Write out each entry again. Keep every word exactly as it is.

#### [Data extract]
○ ○ ○ ○ ○

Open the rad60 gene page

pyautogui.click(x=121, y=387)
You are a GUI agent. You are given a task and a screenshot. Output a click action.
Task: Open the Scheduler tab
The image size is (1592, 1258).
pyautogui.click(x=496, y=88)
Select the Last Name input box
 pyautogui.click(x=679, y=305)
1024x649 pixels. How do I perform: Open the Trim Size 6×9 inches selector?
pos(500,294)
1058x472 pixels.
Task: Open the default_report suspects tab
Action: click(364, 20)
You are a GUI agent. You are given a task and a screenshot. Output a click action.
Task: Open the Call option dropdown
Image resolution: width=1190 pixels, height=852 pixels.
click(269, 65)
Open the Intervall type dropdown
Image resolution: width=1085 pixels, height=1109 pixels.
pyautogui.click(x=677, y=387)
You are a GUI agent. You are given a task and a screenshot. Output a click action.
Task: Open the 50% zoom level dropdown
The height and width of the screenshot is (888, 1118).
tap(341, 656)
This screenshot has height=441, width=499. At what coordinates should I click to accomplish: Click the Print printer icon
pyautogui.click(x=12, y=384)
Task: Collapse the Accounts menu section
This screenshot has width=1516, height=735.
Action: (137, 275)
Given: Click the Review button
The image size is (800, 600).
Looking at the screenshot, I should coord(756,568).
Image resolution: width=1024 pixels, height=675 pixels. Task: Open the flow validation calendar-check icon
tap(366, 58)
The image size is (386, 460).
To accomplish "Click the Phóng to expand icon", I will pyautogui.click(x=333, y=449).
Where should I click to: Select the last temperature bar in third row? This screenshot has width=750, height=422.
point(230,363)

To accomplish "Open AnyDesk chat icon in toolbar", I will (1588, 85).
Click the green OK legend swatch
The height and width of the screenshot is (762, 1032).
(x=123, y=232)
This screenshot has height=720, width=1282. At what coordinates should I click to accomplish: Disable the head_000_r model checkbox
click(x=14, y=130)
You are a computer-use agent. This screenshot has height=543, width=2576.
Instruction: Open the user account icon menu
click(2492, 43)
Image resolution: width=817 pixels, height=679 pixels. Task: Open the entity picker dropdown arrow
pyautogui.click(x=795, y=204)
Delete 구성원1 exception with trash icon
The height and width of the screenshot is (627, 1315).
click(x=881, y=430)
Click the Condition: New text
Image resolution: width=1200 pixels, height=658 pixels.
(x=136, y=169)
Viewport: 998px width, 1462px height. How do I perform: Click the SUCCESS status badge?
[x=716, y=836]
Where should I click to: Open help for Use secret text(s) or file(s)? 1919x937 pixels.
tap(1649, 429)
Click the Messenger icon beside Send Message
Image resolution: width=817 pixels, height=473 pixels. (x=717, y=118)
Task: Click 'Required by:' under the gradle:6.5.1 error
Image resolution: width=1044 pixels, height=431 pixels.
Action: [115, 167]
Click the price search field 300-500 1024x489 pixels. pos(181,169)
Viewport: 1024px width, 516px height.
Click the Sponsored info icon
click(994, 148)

○ ○ ○ ○ ○

#### [Solution to the exercise]
Open the rad60 gene page

pyautogui.click(x=121, y=387)
You are a GUI agent. You are given a task and a screenshot. Output a click action.
Task: Open the Scheduler tab
The image size is (1592, 1258).
pyautogui.click(x=496, y=88)
Select the Last Name input box
 pyautogui.click(x=679, y=305)
1024x649 pixels. How do I perform: Open the Trim Size 6×9 inches selector?
pos(500,294)
1058x472 pixels.
Task: Open the default_report suspects tab
Action: click(364, 20)
You are a GUI agent. You are given a task and a screenshot. Output a click action.
Task: Open the Call option dropdown
Image resolution: width=1190 pixels, height=852 pixels.
click(269, 65)
Open the Intervall type dropdown
Image resolution: width=1085 pixels, height=1109 pixels.
pyautogui.click(x=677, y=387)
You are a GUI agent. You are given a task and a screenshot. Output a click action.
Task: Open the 50% zoom level dropdown
The height and width of the screenshot is (888, 1118).
tap(341, 656)
This screenshot has height=441, width=499. At what coordinates should I click to accomplish: Click the Print printer icon
pyautogui.click(x=12, y=384)
Task: Collapse the Accounts menu section
This screenshot has width=1516, height=735.
Action: (137, 275)
Given: Click the Review button
The image size is (800, 600).
Looking at the screenshot, I should coord(756,568).
Image resolution: width=1024 pixels, height=675 pixels. Task: Open the flow validation calendar-check icon
tap(366, 58)
The image size is (386, 460).
To accomplish "Click the Phóng to expand icon", I will pyautogui.click(x=333, y=449).
Where should I click to: Select the last temperature bar in third row? This screenshot has width=750, height=422.
point(230,363)

To accomplish "Open AnyDesk chat icon in toolbar", I will (1588, 85).
Click the green OK legend swatch
The height and width of the screenshot is (762, 1032).
(x=123, y=232)
This screenshot has height=720, width=1282. At what coordinates should I click to accomplish: Disable the head_000_r model checkbox
click(x=14, y=130)
You are a computer-use agent. This screenshot has height=543, width=2576.
Instruction: Open the user account icon menu
click(2492, 43)
Image resolution: width=817 pixels, height=679 pixels. Task: Open the entity picker dropdown arrow
pyautogui.click(x=795, y=204)
Delete 구성원1 exception with trash icon
The height and width of the screenshot is (627, 1315).
click(x=881, y=430)
Click the Condition: New text
Image resolution: width=1200 pixels, height=658 pixels.
(x=136, y=169)
Viewport: 998px width, 1462px height. How do I perform: Click the SUCCESS status badge?
[x=716, y=836]
Where should I click to: Open help for Use secret text(s) or file(s)? 1919x937 pixels.
tap(1649, 429)
Click the Messenger icon beside Send Message
Image resolution: width=817 pixels, height=473 pixels. (x=717, y=118)
Task: Click 'Required by:' under the gradle:6.5.1 error
Image resolution: width=1044 pixels, height=431 pixels.
Action: [115, 167]
Click the price search field 300-500 1024x489 pixels. pos(181,169)
Viewport: 1024px width, 516px height.
Click the Sponsored info icon
click(994, 148)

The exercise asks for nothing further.